Automation and access control

Automation

Pipeline automation is a crucial part of modern data-centric architecture design. To successfully run your production system, we recommend that you have a data pipeline that has a start trigger, connecting steps, and a mechanism for separating failed and passed stages. It's also important to log failures while not hindering the rest of the ETL process.

You can use AWS Glue workflows to create a pipeline. The pipeline supports all AWS Glue jobs, Amazon EventBridge triggers, and crawlers. You can also create workflows from scratch or by using AWS Glue blueprints. A blueprint provides a framework that helps you get started on reusable use cases. For example, this could be a workflow to import data from Amazon S3 into a DynamoDB table. You can even use parameters to make the blueprint reusable.

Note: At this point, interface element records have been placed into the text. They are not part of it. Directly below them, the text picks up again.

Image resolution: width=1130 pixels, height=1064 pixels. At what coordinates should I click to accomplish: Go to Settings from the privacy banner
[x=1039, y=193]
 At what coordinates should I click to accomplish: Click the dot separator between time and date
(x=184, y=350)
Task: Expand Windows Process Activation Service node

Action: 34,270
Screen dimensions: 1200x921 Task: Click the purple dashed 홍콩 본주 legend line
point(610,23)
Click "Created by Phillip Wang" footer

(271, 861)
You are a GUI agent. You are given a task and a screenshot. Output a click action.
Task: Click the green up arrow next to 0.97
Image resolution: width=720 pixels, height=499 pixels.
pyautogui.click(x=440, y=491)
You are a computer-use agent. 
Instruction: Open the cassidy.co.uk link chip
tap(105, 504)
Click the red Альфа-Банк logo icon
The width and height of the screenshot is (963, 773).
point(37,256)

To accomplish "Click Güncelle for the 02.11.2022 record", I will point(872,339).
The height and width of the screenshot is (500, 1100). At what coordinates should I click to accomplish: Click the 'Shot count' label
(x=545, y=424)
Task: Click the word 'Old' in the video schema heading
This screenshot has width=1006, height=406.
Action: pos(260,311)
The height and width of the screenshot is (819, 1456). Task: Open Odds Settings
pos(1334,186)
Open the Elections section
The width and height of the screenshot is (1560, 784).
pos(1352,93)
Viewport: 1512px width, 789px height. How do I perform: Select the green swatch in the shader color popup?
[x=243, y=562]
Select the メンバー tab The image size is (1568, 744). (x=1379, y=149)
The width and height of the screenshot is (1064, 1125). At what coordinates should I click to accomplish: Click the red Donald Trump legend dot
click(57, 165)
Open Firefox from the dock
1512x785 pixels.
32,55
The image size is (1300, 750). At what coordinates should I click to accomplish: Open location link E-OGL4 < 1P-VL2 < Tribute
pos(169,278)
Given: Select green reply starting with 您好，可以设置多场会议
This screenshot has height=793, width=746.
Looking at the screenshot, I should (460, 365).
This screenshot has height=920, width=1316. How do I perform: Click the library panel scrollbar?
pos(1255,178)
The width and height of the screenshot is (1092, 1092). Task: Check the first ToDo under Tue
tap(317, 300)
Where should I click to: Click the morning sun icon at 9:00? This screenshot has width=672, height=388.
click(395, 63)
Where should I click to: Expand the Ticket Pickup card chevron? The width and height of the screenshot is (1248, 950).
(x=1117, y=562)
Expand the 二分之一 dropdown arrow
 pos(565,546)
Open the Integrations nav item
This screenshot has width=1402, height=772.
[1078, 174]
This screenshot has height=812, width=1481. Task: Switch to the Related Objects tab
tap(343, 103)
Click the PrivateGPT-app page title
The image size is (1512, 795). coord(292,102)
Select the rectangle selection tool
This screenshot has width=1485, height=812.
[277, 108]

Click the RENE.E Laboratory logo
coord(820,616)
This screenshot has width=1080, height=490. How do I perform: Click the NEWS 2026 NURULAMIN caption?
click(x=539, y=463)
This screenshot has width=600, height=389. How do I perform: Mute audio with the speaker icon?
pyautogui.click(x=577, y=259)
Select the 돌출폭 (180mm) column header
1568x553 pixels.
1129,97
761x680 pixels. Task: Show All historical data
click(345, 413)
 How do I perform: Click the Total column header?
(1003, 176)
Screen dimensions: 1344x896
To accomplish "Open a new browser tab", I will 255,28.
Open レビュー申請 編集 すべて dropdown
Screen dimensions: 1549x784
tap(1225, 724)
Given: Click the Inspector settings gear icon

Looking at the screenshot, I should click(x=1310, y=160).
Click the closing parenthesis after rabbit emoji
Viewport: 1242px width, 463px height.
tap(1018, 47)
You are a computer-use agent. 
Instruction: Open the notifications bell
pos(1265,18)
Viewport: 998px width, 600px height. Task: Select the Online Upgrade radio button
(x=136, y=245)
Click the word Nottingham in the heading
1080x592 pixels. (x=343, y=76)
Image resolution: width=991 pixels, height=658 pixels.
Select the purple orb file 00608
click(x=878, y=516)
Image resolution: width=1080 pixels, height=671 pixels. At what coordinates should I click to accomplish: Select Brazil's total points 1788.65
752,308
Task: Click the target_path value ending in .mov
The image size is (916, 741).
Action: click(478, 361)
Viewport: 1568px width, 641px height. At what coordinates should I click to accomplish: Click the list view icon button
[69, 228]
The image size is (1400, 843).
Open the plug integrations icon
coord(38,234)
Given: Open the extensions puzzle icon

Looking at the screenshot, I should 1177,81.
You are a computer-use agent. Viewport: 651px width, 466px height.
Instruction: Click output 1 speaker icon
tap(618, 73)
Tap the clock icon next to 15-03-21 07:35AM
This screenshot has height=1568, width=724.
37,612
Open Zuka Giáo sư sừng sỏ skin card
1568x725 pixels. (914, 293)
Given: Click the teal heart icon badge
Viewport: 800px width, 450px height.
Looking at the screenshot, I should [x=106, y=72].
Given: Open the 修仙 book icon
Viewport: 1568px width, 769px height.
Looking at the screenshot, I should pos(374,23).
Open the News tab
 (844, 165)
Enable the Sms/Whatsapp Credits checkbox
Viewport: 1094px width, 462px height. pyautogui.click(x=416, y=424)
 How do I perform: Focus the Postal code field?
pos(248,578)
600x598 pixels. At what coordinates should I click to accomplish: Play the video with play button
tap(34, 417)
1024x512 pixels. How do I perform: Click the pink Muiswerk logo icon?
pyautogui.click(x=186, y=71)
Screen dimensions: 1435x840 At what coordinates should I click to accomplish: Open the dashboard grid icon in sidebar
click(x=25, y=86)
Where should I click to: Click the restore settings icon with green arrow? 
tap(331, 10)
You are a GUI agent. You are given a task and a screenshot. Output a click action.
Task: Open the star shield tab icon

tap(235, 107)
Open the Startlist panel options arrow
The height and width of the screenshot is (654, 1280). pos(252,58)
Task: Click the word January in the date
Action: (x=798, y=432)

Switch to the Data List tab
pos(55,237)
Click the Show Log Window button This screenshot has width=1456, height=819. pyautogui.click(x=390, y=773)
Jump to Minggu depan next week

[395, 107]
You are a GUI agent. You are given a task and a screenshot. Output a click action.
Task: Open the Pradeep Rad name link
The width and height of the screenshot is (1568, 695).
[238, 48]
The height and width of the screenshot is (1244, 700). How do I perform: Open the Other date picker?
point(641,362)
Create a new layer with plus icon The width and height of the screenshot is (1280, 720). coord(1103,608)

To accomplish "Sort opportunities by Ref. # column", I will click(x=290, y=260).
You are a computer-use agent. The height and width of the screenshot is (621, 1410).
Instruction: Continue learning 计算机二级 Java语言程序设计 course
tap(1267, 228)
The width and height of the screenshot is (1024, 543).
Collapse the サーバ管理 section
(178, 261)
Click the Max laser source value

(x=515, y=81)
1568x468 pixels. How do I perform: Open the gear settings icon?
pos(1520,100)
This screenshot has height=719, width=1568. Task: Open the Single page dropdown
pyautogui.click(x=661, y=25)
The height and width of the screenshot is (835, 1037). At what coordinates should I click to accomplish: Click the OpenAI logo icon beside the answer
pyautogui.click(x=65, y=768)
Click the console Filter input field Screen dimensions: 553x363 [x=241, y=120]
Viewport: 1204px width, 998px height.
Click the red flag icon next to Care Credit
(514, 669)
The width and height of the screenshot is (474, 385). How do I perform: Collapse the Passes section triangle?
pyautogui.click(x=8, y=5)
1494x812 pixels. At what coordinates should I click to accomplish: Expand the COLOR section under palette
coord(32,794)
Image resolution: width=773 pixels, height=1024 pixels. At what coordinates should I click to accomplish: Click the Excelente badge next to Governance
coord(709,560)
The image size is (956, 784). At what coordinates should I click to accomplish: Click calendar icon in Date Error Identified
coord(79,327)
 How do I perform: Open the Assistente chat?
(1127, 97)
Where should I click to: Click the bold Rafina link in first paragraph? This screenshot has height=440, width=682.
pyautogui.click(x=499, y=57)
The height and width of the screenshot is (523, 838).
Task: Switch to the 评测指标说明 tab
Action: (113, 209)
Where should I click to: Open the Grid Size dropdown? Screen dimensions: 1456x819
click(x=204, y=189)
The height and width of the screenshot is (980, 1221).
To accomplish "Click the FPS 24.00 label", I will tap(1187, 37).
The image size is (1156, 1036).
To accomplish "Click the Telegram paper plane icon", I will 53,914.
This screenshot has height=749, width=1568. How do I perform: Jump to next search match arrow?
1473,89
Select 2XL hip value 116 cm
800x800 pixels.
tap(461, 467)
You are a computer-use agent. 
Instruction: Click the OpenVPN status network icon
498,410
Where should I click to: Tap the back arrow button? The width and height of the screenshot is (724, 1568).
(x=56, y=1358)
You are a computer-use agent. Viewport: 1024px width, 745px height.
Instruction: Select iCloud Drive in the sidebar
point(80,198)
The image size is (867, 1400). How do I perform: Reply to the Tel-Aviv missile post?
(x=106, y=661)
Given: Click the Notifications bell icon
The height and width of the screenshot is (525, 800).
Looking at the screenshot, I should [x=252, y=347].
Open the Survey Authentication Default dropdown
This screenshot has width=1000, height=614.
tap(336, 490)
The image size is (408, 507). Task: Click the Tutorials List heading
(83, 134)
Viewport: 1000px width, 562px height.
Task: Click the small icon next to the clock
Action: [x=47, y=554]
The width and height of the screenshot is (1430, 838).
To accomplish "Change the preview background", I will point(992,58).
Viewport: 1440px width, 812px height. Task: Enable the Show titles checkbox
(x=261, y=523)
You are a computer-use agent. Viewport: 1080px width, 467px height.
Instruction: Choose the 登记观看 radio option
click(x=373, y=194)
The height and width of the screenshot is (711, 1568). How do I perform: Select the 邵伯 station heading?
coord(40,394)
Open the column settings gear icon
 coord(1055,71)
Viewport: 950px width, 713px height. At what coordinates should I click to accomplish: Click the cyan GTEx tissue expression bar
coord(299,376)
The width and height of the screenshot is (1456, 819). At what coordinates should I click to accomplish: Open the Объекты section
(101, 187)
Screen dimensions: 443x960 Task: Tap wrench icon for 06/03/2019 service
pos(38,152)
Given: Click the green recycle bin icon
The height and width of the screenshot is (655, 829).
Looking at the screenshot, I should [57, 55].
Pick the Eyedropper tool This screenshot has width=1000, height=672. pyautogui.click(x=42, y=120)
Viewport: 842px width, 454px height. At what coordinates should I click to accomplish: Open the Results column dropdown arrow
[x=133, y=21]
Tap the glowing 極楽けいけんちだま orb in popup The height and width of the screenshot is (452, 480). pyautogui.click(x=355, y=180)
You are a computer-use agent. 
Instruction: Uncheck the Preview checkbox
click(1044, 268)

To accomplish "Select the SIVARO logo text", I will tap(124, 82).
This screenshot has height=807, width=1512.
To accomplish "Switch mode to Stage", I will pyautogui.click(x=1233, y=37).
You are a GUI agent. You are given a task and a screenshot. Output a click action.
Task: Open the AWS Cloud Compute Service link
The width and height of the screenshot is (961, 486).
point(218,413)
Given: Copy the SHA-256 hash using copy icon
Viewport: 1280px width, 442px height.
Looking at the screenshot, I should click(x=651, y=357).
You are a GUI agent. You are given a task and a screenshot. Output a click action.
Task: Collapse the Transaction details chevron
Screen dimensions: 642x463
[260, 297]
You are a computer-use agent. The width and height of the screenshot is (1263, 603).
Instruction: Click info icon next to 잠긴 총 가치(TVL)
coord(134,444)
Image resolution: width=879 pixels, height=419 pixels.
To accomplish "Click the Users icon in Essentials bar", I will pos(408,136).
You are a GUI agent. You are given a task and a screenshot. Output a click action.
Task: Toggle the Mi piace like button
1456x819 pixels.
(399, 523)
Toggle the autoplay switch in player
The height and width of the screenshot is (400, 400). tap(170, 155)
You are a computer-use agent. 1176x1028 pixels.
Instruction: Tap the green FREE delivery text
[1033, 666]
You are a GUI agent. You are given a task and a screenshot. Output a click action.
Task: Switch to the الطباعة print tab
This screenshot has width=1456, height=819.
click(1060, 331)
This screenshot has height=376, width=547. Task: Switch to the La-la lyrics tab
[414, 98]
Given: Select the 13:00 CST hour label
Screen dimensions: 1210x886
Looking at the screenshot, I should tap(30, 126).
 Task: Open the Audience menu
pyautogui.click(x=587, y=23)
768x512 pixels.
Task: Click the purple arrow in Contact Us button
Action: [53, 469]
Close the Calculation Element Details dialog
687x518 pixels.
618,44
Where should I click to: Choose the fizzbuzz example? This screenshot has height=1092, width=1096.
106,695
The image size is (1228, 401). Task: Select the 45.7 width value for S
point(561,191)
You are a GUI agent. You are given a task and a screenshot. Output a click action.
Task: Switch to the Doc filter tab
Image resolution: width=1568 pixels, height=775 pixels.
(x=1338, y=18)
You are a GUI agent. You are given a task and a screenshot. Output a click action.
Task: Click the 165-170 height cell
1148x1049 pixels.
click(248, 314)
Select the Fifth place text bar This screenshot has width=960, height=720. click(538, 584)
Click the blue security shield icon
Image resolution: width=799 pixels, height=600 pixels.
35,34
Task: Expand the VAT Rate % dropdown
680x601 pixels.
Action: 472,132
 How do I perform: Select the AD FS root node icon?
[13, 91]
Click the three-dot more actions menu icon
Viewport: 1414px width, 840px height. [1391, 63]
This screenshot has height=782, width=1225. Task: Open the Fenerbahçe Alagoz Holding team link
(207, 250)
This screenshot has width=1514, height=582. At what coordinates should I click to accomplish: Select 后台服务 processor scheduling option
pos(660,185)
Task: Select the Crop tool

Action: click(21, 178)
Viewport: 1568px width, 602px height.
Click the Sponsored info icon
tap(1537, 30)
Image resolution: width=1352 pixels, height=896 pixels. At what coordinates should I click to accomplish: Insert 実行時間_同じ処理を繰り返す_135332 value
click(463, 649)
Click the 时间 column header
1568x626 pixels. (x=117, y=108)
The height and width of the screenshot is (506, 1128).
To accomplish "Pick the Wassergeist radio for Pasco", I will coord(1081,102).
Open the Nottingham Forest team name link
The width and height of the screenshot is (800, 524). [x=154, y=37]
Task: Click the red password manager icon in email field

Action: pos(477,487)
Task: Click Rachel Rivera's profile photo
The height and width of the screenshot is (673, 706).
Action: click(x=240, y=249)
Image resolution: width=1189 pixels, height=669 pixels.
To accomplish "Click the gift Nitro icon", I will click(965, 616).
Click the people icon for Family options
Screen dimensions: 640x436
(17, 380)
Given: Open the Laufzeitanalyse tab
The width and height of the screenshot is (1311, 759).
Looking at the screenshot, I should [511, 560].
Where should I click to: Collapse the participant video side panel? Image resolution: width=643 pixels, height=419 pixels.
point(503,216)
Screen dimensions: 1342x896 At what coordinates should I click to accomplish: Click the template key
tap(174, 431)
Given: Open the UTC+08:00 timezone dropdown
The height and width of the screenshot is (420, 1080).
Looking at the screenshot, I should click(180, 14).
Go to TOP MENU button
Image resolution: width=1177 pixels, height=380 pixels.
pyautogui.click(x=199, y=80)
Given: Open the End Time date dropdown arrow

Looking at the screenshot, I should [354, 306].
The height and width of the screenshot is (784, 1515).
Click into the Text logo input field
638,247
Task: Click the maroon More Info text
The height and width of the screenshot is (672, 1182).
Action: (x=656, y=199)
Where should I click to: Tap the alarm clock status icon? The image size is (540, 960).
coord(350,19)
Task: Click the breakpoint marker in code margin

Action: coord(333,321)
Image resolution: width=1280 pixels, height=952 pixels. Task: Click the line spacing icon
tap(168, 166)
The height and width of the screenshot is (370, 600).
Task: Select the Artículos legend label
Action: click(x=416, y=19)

If the data pipeline involves more services outside of AWS Glue, then we recommend that you use AWS Step Functions as the orchestrator. Step Functions can create automated workflows, including manual approval steps for security incident response. You can also use Step Functions for large-scale parallel or sequential processing.

Finally, we recommend using EventBridge to insert triggers on schedules, events, or on demand. You can also use EventBridge to create pipelines with filters.

Access control

We recommend that you use AWS Identity and Access Management (IAM) for access control. IAM allows you to specify who or what can access services and resources in AWS and centrally manage fine-grained permissions. Every phase of the lifecycle—from storage to automation to using processing tools—requires the right access permissions. While working with data-centric use cases, you can use AWS Lake Formation to simplify the process of making data available for wide-ranging analytics and also across accounts.